For some particular task, such as who else to watch for in the U.S., knowing visitor X is a possible associate of bad actors 1 and 2, alerts me that known associates of bad actors 1 and 2 should also be put under a higher level of surveillance while visitor X is in the U.S. I don’t need to know the embassy, CIA operative, etc., to make that determination.
End Example
The document level sharing/security paradigm of the NSA was the only solution when documents were physical documents. It wasn’t possible to share documents other than as whole documents. Well, there is the Magic Marker option but that doesn’t really scale. And every document has to be “marked” for a particular person or level of clearance.
If we treat electronic documents as, well, electronic documents, we can split them at whatever level is appropriate for security control. Non-trivial but a similar process was developed and used at the Y-12 Complex at Oak Ridge, Tennessee (the place where they build and maintain nuclear weapons).

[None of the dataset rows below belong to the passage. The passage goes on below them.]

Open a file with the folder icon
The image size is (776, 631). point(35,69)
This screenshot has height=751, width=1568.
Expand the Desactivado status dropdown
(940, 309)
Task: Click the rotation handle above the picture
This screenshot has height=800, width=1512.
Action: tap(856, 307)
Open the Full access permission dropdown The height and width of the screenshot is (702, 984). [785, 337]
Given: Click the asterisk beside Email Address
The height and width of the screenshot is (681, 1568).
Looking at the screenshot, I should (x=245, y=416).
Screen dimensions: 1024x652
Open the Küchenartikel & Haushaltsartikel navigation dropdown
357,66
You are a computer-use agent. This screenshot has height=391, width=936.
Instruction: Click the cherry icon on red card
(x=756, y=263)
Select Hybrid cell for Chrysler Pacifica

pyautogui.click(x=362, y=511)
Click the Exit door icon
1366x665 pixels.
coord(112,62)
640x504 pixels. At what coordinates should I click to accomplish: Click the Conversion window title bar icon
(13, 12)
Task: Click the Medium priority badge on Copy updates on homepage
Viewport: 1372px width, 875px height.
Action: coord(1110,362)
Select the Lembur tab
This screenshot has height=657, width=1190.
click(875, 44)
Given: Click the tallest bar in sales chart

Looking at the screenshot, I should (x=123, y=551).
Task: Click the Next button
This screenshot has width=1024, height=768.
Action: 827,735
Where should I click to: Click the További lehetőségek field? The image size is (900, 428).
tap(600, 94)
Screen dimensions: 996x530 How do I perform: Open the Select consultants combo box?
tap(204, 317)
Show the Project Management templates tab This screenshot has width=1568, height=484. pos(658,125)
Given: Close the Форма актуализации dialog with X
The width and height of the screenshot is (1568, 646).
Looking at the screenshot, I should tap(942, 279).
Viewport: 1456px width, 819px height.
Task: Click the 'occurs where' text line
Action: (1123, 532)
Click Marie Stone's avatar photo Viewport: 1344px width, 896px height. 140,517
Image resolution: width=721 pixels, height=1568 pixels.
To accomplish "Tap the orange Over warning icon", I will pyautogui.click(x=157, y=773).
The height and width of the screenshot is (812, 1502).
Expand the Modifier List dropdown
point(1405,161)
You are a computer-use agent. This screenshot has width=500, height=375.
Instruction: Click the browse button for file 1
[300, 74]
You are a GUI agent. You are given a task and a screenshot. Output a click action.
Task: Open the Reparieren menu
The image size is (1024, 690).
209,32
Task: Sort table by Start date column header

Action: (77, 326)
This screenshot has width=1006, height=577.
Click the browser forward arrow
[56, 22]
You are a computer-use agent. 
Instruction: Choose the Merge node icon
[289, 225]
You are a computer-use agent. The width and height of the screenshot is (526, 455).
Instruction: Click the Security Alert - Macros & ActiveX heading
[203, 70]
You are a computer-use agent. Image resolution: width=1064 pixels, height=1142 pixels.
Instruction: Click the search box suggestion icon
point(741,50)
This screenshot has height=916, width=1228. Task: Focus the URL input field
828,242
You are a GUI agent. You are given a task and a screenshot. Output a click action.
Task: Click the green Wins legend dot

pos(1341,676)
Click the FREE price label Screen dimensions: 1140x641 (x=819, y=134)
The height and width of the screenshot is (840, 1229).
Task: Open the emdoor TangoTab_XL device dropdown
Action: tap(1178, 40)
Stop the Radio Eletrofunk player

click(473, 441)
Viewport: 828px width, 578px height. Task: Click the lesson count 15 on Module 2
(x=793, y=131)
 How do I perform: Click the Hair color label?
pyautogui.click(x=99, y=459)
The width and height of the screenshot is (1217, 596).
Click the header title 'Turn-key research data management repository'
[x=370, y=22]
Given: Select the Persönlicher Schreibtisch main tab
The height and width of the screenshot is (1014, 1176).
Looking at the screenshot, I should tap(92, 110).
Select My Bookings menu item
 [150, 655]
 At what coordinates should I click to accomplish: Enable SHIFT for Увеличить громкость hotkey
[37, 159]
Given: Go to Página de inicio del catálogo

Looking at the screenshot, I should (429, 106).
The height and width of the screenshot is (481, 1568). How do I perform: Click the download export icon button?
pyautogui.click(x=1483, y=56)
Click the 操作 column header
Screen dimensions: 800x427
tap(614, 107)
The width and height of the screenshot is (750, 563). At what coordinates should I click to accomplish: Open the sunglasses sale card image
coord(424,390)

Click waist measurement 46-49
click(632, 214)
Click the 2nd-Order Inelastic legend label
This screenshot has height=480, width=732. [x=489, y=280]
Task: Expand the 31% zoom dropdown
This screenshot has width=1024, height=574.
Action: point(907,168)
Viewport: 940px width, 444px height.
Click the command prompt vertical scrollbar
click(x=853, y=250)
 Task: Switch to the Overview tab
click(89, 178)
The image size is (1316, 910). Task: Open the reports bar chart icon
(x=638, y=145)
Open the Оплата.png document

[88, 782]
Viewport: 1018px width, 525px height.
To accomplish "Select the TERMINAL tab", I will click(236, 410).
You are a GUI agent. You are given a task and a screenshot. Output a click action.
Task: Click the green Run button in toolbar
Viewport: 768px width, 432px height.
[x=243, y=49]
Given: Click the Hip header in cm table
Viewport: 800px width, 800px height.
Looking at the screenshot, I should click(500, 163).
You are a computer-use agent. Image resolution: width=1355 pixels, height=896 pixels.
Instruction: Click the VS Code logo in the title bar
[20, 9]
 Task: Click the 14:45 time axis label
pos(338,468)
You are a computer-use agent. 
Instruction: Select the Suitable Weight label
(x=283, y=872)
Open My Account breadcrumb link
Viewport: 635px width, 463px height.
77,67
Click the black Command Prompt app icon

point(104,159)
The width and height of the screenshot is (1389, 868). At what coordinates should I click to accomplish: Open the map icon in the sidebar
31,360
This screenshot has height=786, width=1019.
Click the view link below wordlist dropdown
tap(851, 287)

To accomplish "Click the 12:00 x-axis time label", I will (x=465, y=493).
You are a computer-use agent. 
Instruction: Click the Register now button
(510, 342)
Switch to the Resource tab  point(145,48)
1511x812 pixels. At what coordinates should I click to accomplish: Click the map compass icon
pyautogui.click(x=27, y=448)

Beyond splitting documents for security purposes, it is also possible to accumulate the insights of analysts who have read portions of those documents. So that every analyst doesn’t have to read every relevant document but can build upon what has already been discovered by others.
Capturing the insights of analysts on a granular and re-usable level conserves something more precious than more raw data, human insight into data.
None of that can happen over night but continuing with a model of documents as physical objects only delays the day when more granular access enables more sharing and better security. To say nothing of capturing the insights of analysts for the benefit of an entire enterprise.
PS: If you know anyone at the NSA, forward this post to them. I dislike poor information systems more than I dislike any government.